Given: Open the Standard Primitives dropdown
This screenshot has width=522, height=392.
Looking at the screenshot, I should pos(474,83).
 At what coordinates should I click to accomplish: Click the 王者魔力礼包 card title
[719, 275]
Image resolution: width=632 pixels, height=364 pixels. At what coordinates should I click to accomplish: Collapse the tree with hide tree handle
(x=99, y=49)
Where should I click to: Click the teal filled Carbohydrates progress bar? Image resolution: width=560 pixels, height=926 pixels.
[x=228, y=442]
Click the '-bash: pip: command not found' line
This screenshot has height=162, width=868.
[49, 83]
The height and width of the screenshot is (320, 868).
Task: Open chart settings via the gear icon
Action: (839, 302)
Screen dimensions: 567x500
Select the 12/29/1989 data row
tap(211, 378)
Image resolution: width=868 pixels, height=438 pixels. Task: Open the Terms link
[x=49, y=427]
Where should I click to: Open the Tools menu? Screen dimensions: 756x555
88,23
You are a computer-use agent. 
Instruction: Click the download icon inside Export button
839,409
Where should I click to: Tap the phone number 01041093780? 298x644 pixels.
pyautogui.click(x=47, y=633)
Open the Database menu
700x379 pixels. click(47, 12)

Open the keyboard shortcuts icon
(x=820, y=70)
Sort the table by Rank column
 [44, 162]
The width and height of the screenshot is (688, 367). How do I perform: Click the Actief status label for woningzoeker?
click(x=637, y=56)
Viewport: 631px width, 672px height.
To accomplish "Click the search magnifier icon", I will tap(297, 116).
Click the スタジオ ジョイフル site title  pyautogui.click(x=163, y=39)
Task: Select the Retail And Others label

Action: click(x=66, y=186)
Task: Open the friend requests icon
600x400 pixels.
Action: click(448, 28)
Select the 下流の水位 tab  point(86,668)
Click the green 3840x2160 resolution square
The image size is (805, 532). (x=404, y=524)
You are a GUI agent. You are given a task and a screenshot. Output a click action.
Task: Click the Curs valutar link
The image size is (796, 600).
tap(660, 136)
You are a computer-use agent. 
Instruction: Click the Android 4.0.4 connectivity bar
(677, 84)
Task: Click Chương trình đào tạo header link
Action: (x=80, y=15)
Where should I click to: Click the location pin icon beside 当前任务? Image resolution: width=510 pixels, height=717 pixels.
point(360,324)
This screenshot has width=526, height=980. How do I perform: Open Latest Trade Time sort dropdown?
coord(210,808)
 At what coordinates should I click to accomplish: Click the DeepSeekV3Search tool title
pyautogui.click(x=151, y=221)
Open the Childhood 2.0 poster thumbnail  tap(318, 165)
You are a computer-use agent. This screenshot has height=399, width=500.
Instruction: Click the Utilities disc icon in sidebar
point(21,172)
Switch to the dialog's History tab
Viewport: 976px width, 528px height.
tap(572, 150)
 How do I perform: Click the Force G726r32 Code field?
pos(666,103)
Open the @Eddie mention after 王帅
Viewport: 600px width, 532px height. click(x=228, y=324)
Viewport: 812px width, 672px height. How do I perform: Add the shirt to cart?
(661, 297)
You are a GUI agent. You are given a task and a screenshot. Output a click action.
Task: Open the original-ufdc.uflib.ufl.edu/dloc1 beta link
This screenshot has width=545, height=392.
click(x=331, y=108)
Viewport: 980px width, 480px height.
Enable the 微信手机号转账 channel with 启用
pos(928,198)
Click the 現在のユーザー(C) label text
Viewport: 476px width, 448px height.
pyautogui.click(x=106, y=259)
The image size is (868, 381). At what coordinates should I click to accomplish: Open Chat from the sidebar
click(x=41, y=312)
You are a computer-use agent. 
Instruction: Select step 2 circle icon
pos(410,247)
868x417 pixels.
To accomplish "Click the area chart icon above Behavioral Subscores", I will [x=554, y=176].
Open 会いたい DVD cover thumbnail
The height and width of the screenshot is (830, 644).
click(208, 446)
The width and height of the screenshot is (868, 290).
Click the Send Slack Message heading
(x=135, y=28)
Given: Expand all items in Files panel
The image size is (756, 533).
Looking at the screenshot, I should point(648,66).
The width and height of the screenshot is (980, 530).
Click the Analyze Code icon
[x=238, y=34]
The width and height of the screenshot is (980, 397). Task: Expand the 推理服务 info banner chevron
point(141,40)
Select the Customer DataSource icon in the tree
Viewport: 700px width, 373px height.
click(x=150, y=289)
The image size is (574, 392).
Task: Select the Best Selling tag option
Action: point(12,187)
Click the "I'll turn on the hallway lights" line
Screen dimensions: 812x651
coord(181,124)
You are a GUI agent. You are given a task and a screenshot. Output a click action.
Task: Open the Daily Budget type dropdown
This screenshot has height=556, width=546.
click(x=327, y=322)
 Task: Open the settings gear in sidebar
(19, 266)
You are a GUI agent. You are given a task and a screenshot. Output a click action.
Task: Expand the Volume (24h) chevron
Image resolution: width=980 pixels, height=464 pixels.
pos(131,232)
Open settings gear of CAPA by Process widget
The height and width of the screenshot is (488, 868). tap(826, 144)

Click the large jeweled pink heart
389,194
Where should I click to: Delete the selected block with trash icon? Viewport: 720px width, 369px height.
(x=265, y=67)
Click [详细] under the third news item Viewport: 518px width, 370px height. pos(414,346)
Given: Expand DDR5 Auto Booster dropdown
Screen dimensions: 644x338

*****

**Task prompt**
The response has to match the records above word for word.

**Completed exercise**
Given: Open the Standard Primitives dropdown
This screenshot has width=522, height=392.
Looking at the screenshot, I should pos(474,83).
 At what coordinates should I click to accomplish: Click the 王者魔力礼包 card title
[719, 275]
Image resolution: width=632 pixels, height=364 pixels. At what coordinates should I click to accomplish: Collapse the tree with hide tree handle
(x=99, y=49)
Where should I click to: Click the teal filled Carbohydrates progress bar? Image resolution: width=560 pixels, height=926 pixels.
[x=228, y=442]
Click the '-bash: pip: command not found' line
This screenshot has height=162, width=868.
[49, 83]
The height and width of the screenshot is (320, 868).
Task: Open chart settings via the gear icon
Action: (839, 302)
Screen dimensions: 567x500
Select the 12/29/1989 data row
tap(211, 378)
Image resolution: width=868 pixels, height=438 pixels. Task: Open the Terms link
[x=49, y=427]
Where should I click to: Open the Tools menu? Screen dimensions: 756x555
88,23
You are a computer-use agent. 
Instruction: Click the download icon inside Export button
839,409
Where should I click to: Tap the phone number 01041093780? 298x644 pixels.
pyautogui.click(x=47, y=633)
Open the Database menu
700x379 pixels. click(47, 12)

Open the keyboard shortcuts icon
(x=820, y=70)
Sort the table by Rank column
 [44, 162]
The width and height of the screenshot is (688, 367). How do I perform: Click the Actief status label for woningzoeker?
click(x=637, y=56)
Viewport: 631px width, 672px height.
To accomplish "Click the search magnifier icon", I will tap(297, 116).
Click the スタジオ ジョイフル site title  pyautogui.click(x=163, y=39)
Task: Select the Retail And Others label

Action: click(x=66, y=186)
Task: Open the friend requests icon
600x400 pixels.
Action: click(448, 28)
Select the 下流の水位 tab  point(86,668)
Click the green 3840x2160 resolution square
The image size is (805, 532). (x=404, y=524)
You are a GUI agent. You are given a task and a screenshot. Output a click action.
Task: Click the Curs valutar link
The image size is (796, 600).
tap(660, 136)
You are a computer-use agent. 
Instruction: Click the Android 4.0.4 connectivity bar
(677, 84)
Task: Click Chương trình đào tạo header link
Action: (x=80, y=15)
Where should I click to: Click the location pin icon beside 当前任务? Image resolution: width=510 pixels, height=717 pixels.
point(360,324)
This screenshot has width=526, height=980. How do I perform: Open Latest Trade Time sort dropdown?
coord(210,808)
 At what coordinates should I click to accomplish: Click the DeepSeekV3Search tool title
pyautogui.click(x=151, y=221)
Open the Childhood 2.0 poster thumbnail  tap(318, 165)
You are a computer-use agent. This screenshot has height=399, width=500.
Instruction: Click the Utilities disc icon in sidebar
point(21,172)
Switch to the dialog's History tab
Viewport: 976px width, 528px height.
tap(572, 150)
 How do I perform: Click the Force G726r32 Code field?
pos(666,103)
Open the @Eddie mention after 王帅
Viewport: 600px width, 532px height. click(x=228, y=324)
Viewport: 812px width, 672px height. How do I perform: Add the shirt to cart?
(661, 297)
You are a GUI agent. You are given a task and a screenshot. Output a click action.
Task: Open the original-ufdc.uflib.ufl.edu/dloc1 beta link
This screenshot has width=545, height=392.
click(x=331, y=108)
Viewport: 980px width, 480px height.
Enable the 微信手机号转账 channel with 启用
pos(928,198)
Click the 現在のユーザー(C) label text
Viewport: 476px width, 448px height.
pyautogui.click(x=106, y=259)
The image size is (868, 381). At what coordinates should I click to accomplish: Open Chat from the sidebar
click(x=41, y=312)
You are a computer-use agent. 
Instruction: Select step 2 circle icon
pos(410,247)
868x417 pixels.
To accomplish "Click the area chart icon above Behavioral Subscores", I will [x=554, y=176].
Open 会いたい DVD cover thumbnail
The height and width of the screenshot is (830, 644).
click(208, 446)
The width and height of the screenshot is (868, 290).
Click the Send Slack Message heading
(x=135, y=28)
Given: Expand all items in Files panel
The image size is (756, 533).
Looking at the screenshot, I should point(648,66).
The width and height of the screenshot is (980, 530).
Click the Analyze Code icon
[x=238, y=34]
The width and height of the screenshot is (980, 397). Task: Expand the 推理服务 info banner chevron
point(141,40)
Select the Customer DataSource icon in the tree
Viewport: 700px width, 373px height.
click(x=150, y=289)
The image size is (574, 392).
Task: Select the Best Selling tag option
Action: point(12,187)
Click the "I'll turn on the hallway lights" line
Screen dimensions: 812x651
coord(181,124)
You are a GUI agent. You are given a task and a screenshot. Output a click action.
Task: Open the Daily Budget type dropdown
This screenshot has height=556, width=546.
click(x=327, y=322)
 Task: Open the settings gear in sidebar
(19, 266)
You are a GUI agent. You are given a task and a screenshot. Output a click action.
Task: Expand the Volume (24h) chevron
Image resolution: width=980 pixels, height=464 pixels.
pos(131,232)
Open settings gear of CAPA by Process widget
The height and width of the screenshot is (488, 868). tap(826, 144)

Click the large jeweled pink heart
389,194
Where should I click to: Delete the selected block with trash icon? Viewport: 720px width, 369px height.
(x=265, y=67)
Click [详细] under the third news item Viewport: 518px width, 370px height. pos(414,346)
Given: Expand DDR5 Auto Booster dropdown
Screen dimensions: 644x338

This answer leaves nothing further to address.